# Perfectly straight line



## Floorwizard (Dec 5, 2003)

Which floor did you buy?

A chalk line would be another tool that may work good for you.


----------



## Casey (Aug 9, 2005)

Thanks. Bruce flooring by Armstrong, 3/4" thick hardwood.

I run into the same question with a chalk line. How do I ensure the beginning and end points are in line with each other? It seems like such a silly question but it is critical to the installation. Thanks again.


----------



## pipeguy (Nov 22, 2004)

Light won't bend across the distances you're talking about. A line along a laser beam is straight - period.


----------



## Sportbilly (Jul 31, 2005)

Not sure what you're asking either, I'm assuming that you're approaching the opposite wall faster on one end than on the other so basic questions first, is the room square?

Have you measured all four walls (or extrapolated where the corners would be if it's not a regular rectangle) and then checked that the diagonals are equal?


----------



## Casey (Aug 9, 2005)

Light won't bend and the laser will provide a straight line, but that doesn't mean the location I am pointing to from 15' is in line and straight from my starting point. I seem to be between 1/8" and 1/4 inch off on the other side of the room.
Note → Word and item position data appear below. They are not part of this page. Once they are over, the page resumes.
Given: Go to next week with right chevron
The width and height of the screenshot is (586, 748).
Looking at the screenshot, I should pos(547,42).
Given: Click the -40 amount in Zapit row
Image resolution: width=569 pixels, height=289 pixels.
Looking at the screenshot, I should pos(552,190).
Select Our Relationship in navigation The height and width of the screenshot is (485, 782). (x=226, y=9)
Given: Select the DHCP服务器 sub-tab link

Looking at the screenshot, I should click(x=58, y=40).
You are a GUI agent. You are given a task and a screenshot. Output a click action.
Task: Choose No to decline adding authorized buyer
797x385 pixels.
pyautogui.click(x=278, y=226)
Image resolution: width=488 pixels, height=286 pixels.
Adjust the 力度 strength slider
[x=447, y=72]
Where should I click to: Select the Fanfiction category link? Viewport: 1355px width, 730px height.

The only square corner I have is the corner where the two external walls meet. The interior walls are not even close to being square. I started the rows from the interior wall because that is the area one will see first. I wanted to reduce as much cutting and fitting as possible in that area. Would I be better off starting from the exterior walls since they are square?

Thanks for all the responses.


----------



## jproffer (Mar 12, 2005)

If you don't gain too much more the trim will cover the gap. If you do you may have to use a table saw on the last pieces.


----------



## Teetorbilt (Feb 7, 2004)

I usually measure to the center of 'dominant' room. In my case, this would be the entry/living room, the space carries over into the dining area and then into the florida room. Try it with a string line, if it doesn't look right, adjust it.
Moden homes can be off by inches. Don't use cheap lasers, a good one should run about $600. The cheapies are only good for a couple of yards, if that.


----------



## JustaFramer (Jun 17, 2005)

Teetorbilt said:


> Moden homes can be off by inches. Don't use cheap lasers, a good one should run about $600. The cheapies are only good for a couple of yards, if that.
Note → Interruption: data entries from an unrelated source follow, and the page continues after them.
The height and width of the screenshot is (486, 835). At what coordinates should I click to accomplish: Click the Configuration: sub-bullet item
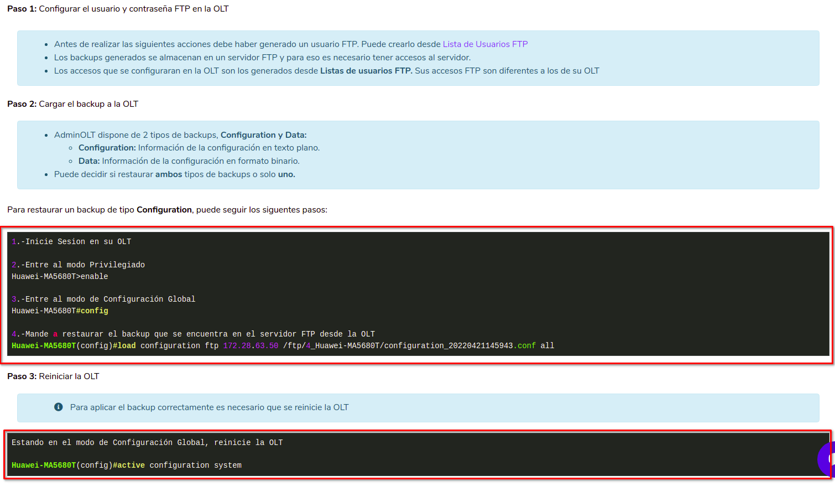[199, 148]
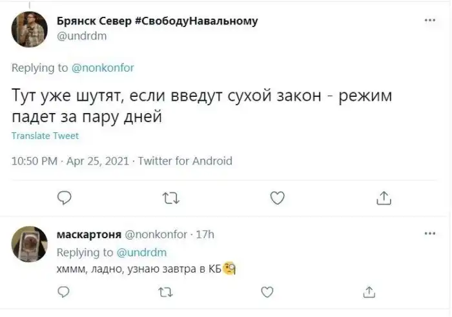The image size is (452, 317).
Task: Open Брянск Север profile picture
Action: [x=29, y=29]
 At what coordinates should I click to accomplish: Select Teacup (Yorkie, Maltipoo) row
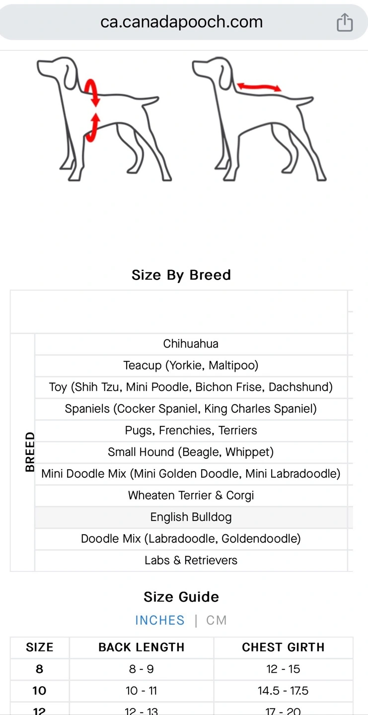pyautogui.click(x=191, y=365)
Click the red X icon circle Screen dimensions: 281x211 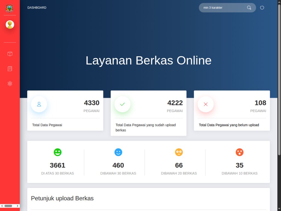206,104
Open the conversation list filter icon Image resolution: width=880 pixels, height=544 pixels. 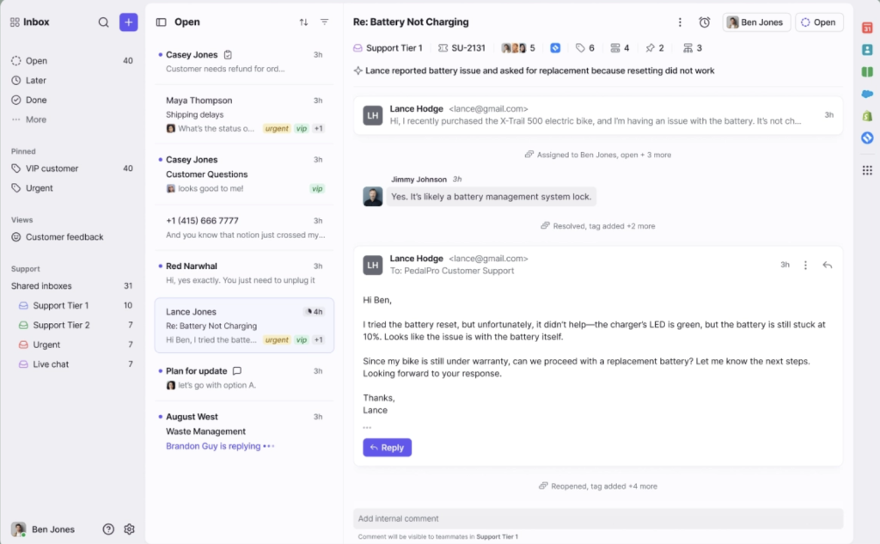click(324, 22)
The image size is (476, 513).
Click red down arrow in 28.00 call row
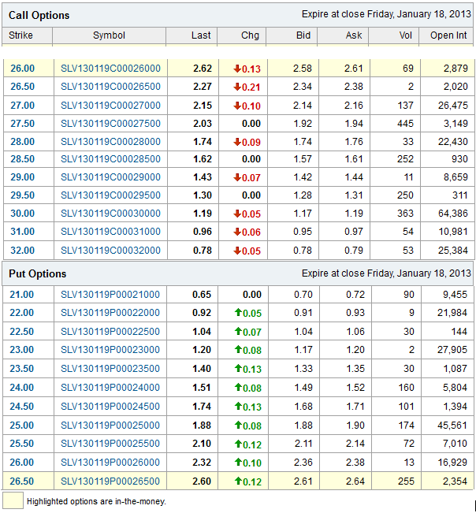tap(237, 142)
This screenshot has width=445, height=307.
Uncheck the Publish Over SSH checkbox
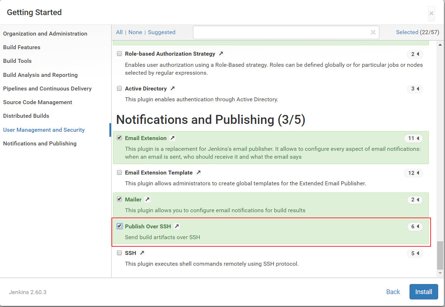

I think Teetor may be off on the price because the have come down in price. But still expect to pay 300-400 hundred for a good one. If you don't want to spend that just make sure the laser isn't very hot and has fresh batteries. Even expensive top of the line lasers wander when the battery goes low.


----------



## plumguy (Jun 23, 2005)

I have'nt graduated to laser yet! I still have about 1/2 gallon of chaulk I need to use







!! But, I usually use my framing square against the wall and then that guides my chaulkline in a staight path to the opposite wall!!


----------



## Teetorbilt (Feb 7, 2004)

Plum, a string still works great and I use it most of the time along with water levels. Lasers still degrade too much over distance for my work, if +/- 1/4" is good enough for what you do, go for it.
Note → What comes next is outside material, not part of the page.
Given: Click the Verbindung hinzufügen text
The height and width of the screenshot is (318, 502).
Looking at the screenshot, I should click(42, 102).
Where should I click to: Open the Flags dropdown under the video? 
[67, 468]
Your problem is not the device but the builder. I have seen walls out by as much a 4" in less than 20'! Nobody cares anymore! Get-er-done!


----------



## IceT (Mar 18, 2011)

nothing is perfect


----------



## danrb007 (Jan 4, 2011)

I think maybe what Casey is asking is if the line is square to the walls. I would do two things, measure from the parallel wall at each end of the line. The second thing is to check for square. I use the 3', 4', 5' rule to check square. What I have always done when laying tile or flooring is measure from corner to corner (no matter what shape the room is) to find the center. Then I make a T line across that center point parallel to the walls. I check my 2 lines are square with each other. then I have a center point and I can run the flooring or tile in either direction depending on what looks better.


----------



## daltinator (Mar 27, 2011)

*Straight Line*

I was wondering the same thing. It is so funny to see that people do not know what you are asking. Ya it is a straight line, but you can put that line at any angle and you will be off at the end point. So if you had a straight line using chalk or a laser level without a great reference then you can be 1 degree tilted with your straight line and be off more at the end point. I am coming to the conclusion that there are no true lines like you are asking. You need a perfect reference point. But what is a perfect reference. The equator? :laughing: So just try to allow the smallest gap possible. Like Ice T said nothing is perfect.


----------